■ What you are asked to do ■
Copy out each of the following records word for word, keeping every line unchanged and in its original order.

___ Data extract ___

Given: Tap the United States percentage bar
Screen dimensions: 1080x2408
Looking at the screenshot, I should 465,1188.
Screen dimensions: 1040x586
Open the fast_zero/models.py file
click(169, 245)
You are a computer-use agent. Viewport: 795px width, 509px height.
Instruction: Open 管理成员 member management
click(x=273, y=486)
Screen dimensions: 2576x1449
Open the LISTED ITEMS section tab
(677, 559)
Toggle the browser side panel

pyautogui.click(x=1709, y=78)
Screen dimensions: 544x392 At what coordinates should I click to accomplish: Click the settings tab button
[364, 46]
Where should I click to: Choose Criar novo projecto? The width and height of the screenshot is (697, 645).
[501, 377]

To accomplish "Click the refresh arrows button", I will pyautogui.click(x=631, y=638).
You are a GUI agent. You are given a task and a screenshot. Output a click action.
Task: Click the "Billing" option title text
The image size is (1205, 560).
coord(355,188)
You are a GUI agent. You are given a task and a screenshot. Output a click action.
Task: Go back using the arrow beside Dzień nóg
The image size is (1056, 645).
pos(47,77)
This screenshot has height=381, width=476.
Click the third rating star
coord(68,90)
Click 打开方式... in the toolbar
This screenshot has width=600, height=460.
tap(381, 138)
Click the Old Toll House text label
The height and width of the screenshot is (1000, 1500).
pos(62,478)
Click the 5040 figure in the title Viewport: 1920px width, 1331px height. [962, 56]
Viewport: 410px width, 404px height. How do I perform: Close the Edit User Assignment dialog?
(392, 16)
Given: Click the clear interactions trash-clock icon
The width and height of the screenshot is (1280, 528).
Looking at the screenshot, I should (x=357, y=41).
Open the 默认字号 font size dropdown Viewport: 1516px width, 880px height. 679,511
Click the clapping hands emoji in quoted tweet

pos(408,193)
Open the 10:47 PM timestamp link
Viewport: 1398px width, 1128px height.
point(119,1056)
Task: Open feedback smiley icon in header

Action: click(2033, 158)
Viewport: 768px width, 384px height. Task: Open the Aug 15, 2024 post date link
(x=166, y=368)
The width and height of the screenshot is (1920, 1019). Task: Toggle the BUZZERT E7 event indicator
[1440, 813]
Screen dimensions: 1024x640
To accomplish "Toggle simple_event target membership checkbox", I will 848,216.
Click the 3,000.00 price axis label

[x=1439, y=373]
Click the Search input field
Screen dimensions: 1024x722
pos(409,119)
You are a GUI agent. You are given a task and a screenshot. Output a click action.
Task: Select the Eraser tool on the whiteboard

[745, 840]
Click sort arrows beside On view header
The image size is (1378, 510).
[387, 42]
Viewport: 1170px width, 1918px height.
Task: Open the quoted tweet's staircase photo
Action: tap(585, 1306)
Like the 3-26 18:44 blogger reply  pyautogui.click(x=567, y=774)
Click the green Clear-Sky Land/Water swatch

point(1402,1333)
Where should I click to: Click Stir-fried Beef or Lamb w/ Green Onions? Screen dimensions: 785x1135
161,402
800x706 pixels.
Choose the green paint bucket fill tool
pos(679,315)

___

■ Complete output ■
Given: Tap the United States percentage bar
Screen dimensions: 1080x2408
Looking at the screenshot, I should 465,1188.
Screen dimensions: 1040x586
Open the fast_zero/models.py file
click(169, 245)
You are a computer-use agent. Viewport: 795px width, 509px height.
Instruction: Open 管理成员 member management
click(x=273, y=486)
Screen dimensions: 2576x1449
Open the LISTED ITEMS section tab
(677, 559)
Toggle the browser side panel

pyautogui.click(x=1709, y=78)
Screen dimensions: 544x392 At what coordinates should I click to accomplish: Click the settings tab button
[364, 46]
Where should I click to: Choose Criar novo projecto? The width and height of the screenshot is (697, 645).
[501, 377]

To accomplish "Click the refresh arrows button", I will pyautogui.click(x=631, y=638).
You are a GUI agent. You are given a task and a screenshot. Output a click action.
Task: Click the "Billing" option title text
The image size is (1205, 560).
coord(355,188)
You are a GUI agent. You are given a task and a screenshot. Output a click action.
Task: Go back using the arrow beside Dzień nóg
The image size is (1056, 645).
pos(47,77)
This screenshot has height=381, width=476.
Click the third rating star
coord(68,90)
Click 打开方式... in the toolbar
This screenshot has width=600, height=460.
tap(381, 138)
Click the Old Toll House text label
The height and width of the screenshot is (1000, 1500).
pos(62,478)
Click the 5040 figure in the title Viewport: 1920px width, 1331px height. [962, 56]
Viewport: 410px width, 404px height. How do I perform: Close the Edit User Assignment dialog?
(392, 16)
Given: Click the clear interactions trash-clock icon
The width and height of the screenshot is (1280, 528).
Looking at the screenshot, I should (x=357, y=41).
Open the 默认字号 font size dropdown Viewport: 1516px width, 880px height. 679,511
Click the clapping hands emoji in quoted tweet

pos(408,193)
Open the 10:47 PM timestamp link
Viewport: 1398px width, 1128px height.
point(119,1056)
Task: Open feedback smiley icon in header

Action: click(2033, 158)
Viewport: 768px width, 384px height. Task: Open the Aug 15, 2024 post date link
(x=166, y=368)
The width and height of the screenshot is (1920, 1019). Task: Toggle the BUZZERT E7 event indicator
[1440, 813]
Screen dimensions: 1024x640
To accomplish "Toggle simple_event target membership checkbox", I will 848,216.
Click the 3,000.00 price axis label

[x=1439, y=373]
Click the Search input field
Screen dimensions: 1024x722
pos(409,119)
You are a GUI agent. You are given a task and a screenshot. Output a click action.
Task: Select the Eraser tool on the whiteboard

[745, 840]
Click sort arrows beside On view header
The image size is (1378, 510).
[387, 42]
Viewport: 1170px width, 1918px height.
Task: Open the quoted tweet's staircase photo
Action: tap(585, 1306)
Like the 3-26 18:44 blogger reply  pyautogui.click(x=567, y=774)
Click the green Clear-Sky Land/Water swatch

point(1402,1333)
Where should I click to: Click Stir-fried Beef or Lamb w/ Green Onions? Screen dimensions: 785x1135
161,402
800x706 pixels.
Choose the green paint bucket fill tool
pos(679,315)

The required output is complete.